The data broker industry operates in a shadowy world, often with little transparency or accountability. This lack of oversight has led to a series of scandals and breaches that have exposed the vulnerability of personal information and the potential for misuse. These incidents highlight the need for greater awareness and stronger data protection measures.
Gravy Analytics Breach (2025):
One of the most recent and significant breaches involved Gravy Analytics, a location data broker that tracks over a billion devices daily. Hackers gained access to the company’s Amazon Web Services (AWS) cloud storage environment using a “misappropriated key,” potentially exposing the precise location information of millions of individuals. This breach raised serious privacy concerns, especially for vulnerable groups who could be identified and targeted based on their location data. The stolen data included precise latitude and longitude coordinates of the phone and the time at which the phone was there. Some even indicate what country the data has been collected from.
Other Notable Breaches:
- Exactis (2018): This data broker exposed nearly 340 million people’s information to the public internet through an unsecure server.
- Apollo (2018): This data broker was hacked, exposing billions of data points on people, including email addresses.
- LimeLeads (2019): This data broker failed to set up a password for its internal server, allowing anyone to access data on 49 million people.
- Social Data (2020): This data broker exposed nearly 235 million social media profiles on a server with no password or authentication.

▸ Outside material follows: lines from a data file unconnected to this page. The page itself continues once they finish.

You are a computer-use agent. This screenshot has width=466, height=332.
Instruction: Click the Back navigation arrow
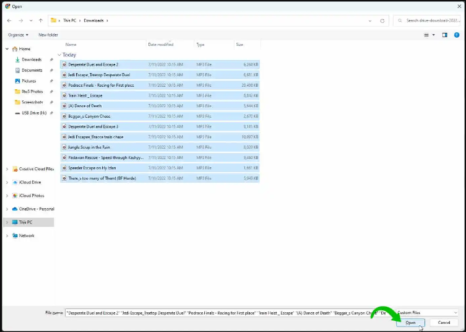click(9, 20)
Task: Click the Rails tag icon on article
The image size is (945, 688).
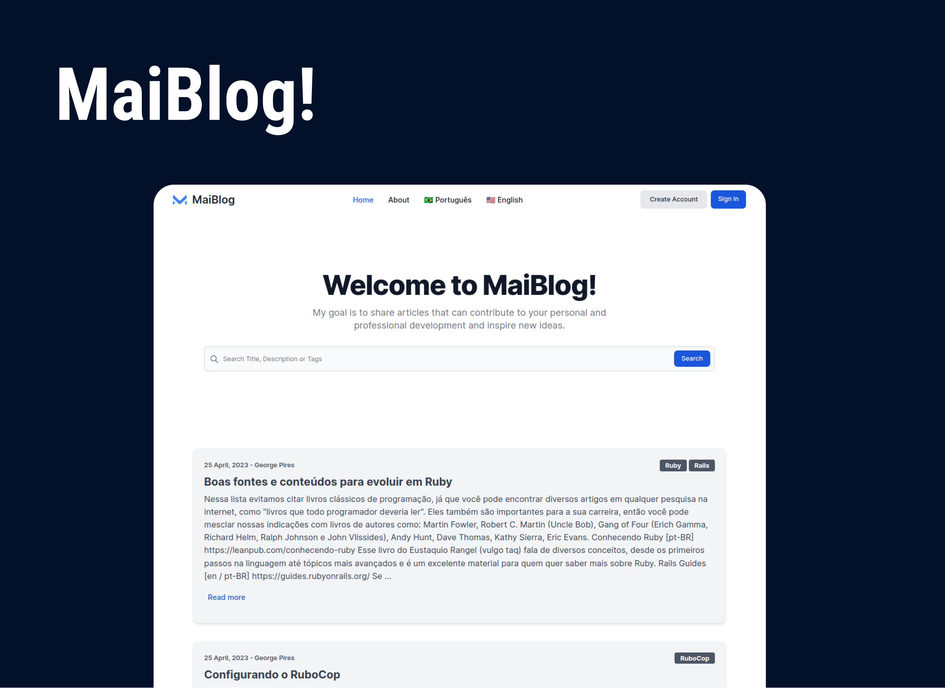Action: pos(701,465)
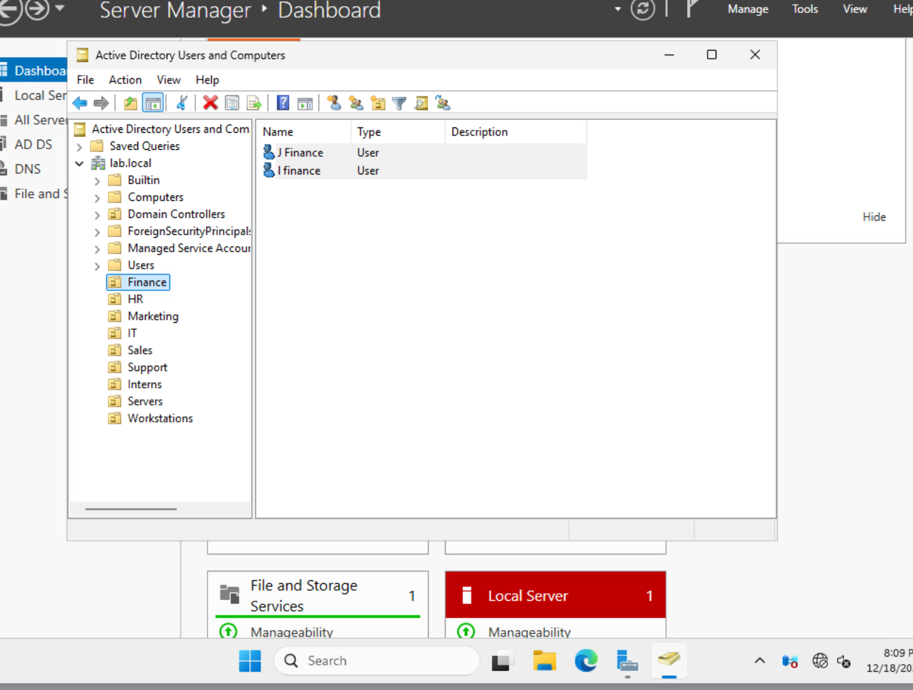Open Tools menu in Server Manager
The width and height of the screenshot is (913, 690).
click(x=804, y=9)
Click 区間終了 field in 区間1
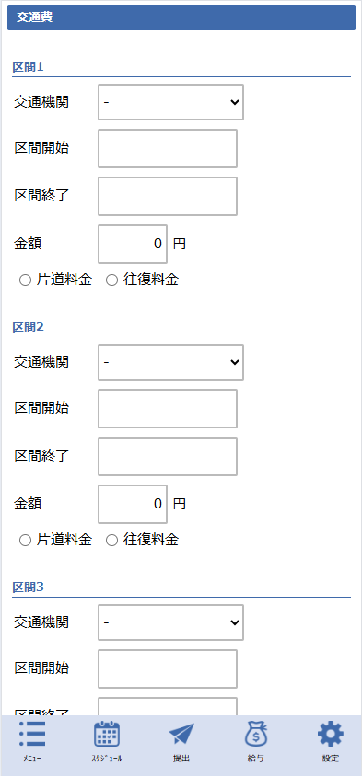 (168, 197)
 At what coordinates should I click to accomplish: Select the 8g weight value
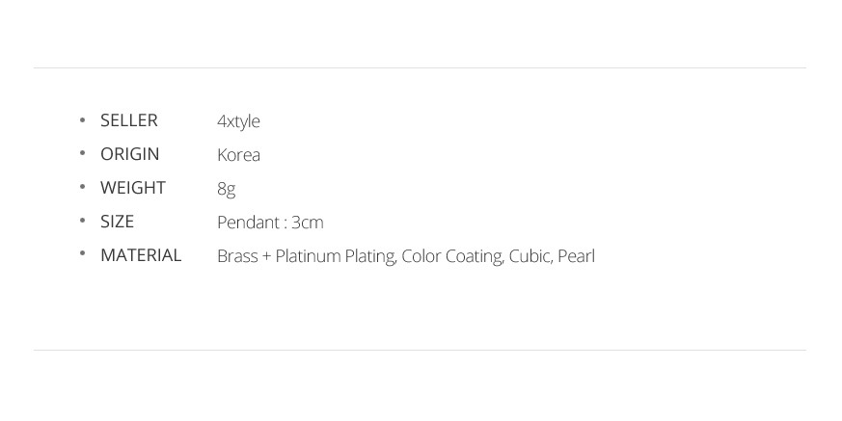227,189
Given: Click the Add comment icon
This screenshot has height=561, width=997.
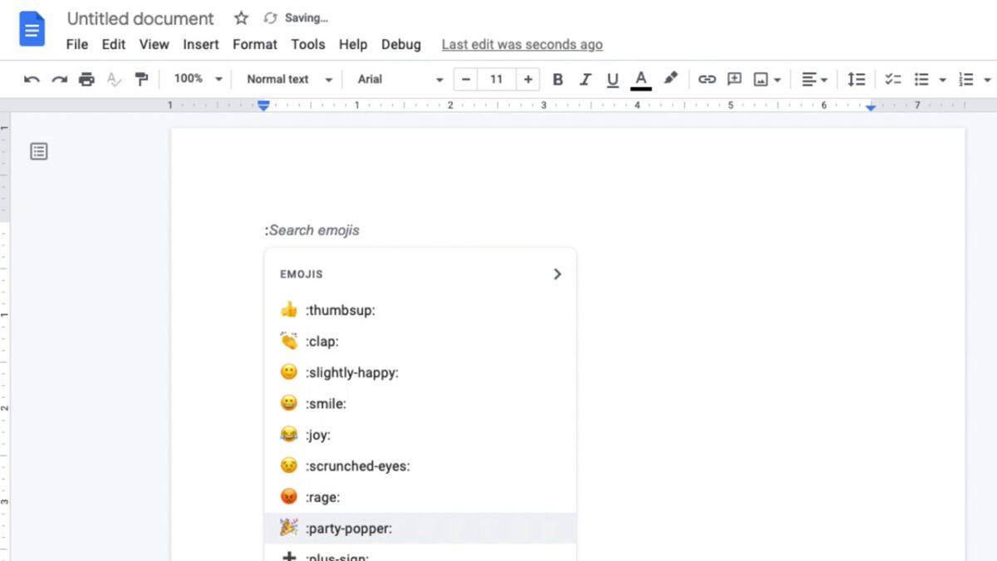Looking at the screenshot, I should pyautogui.click(x=734, y=79).
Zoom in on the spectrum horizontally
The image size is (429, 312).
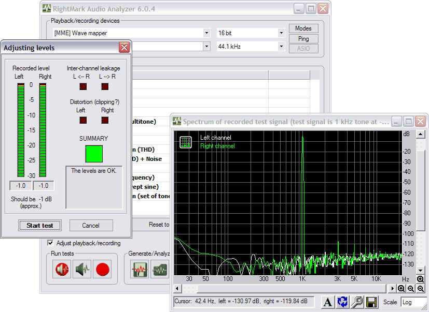pyautogui.click(x=401, y=288)
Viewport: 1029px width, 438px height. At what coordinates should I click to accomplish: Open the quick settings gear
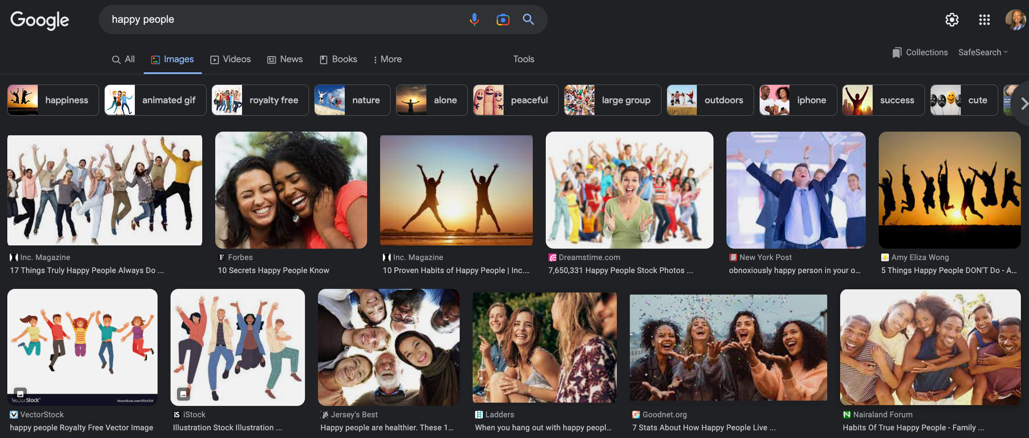coord(952,20)
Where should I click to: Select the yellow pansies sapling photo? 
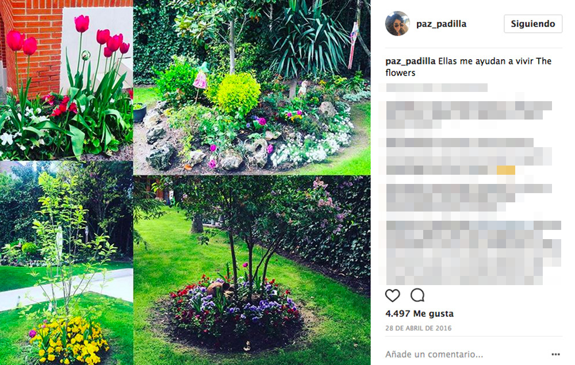click(66, 263)
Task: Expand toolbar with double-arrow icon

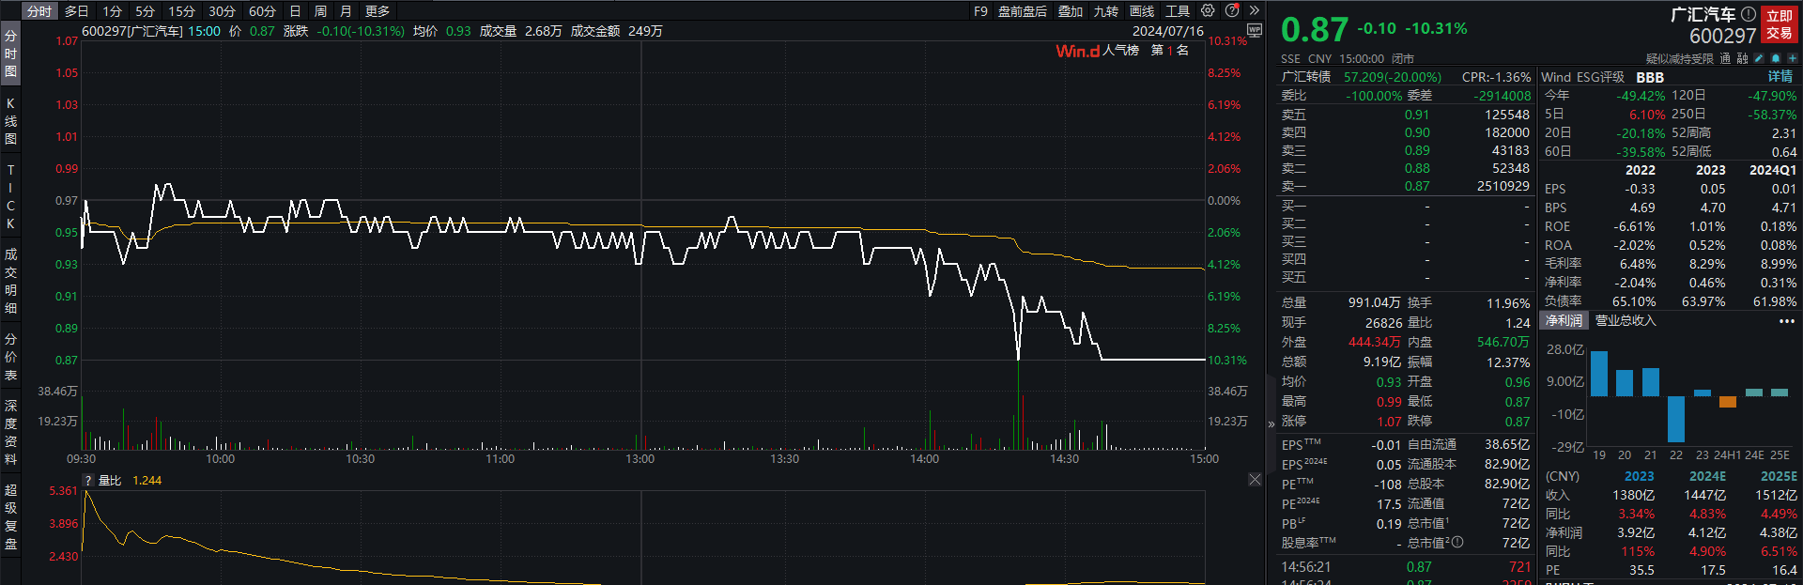Action: click(1254, 10)
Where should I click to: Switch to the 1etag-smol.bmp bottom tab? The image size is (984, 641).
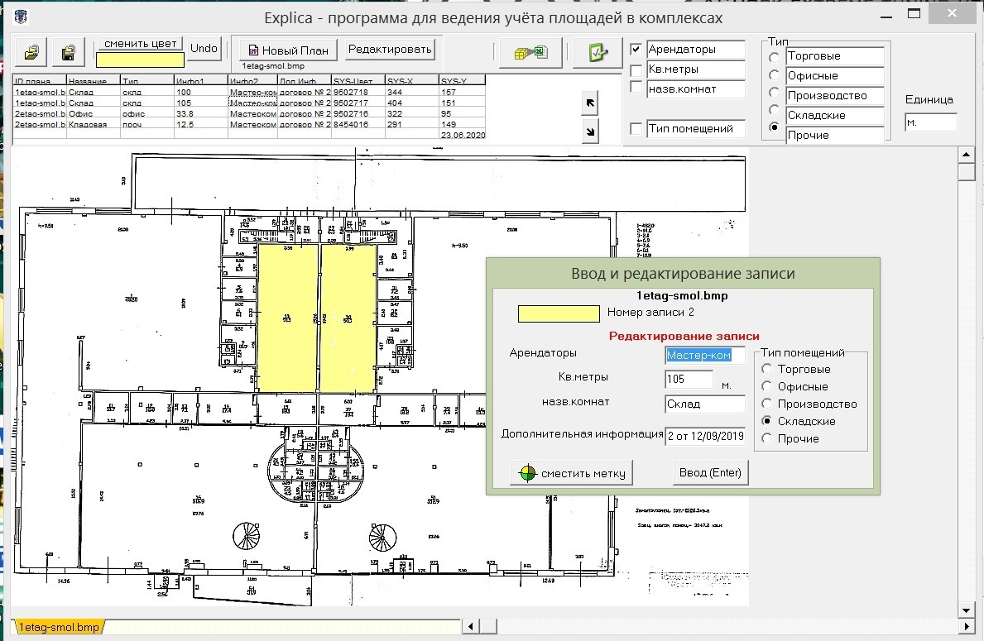pyautogui.click(x=58, y=628)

These breaches demonstrate that data brokers are not always adequately protecting the sensitive information they collect. This puts individuals at risk of identity theft, discrimination, and other harms.
FTC Crackdown:
The Federal Trade Commission (FTC) has taken action against data brokers for deceptive practices and violations of privacy laws. In December 2024, the FTC banned Gravy Analytics and its subsidiary Venntel from collecting and selling Americans’ location data without consent. The FTC accused the company of unlawfully tracking millions of people to sensitive locations, like healthcare clinics and military bases.
The Need for Change:
These scandals and breaches highlight the need for stronger regulations and greater transparency in the data broker industry. Consumers need more control over their personal information and how it is collected, used, and shared.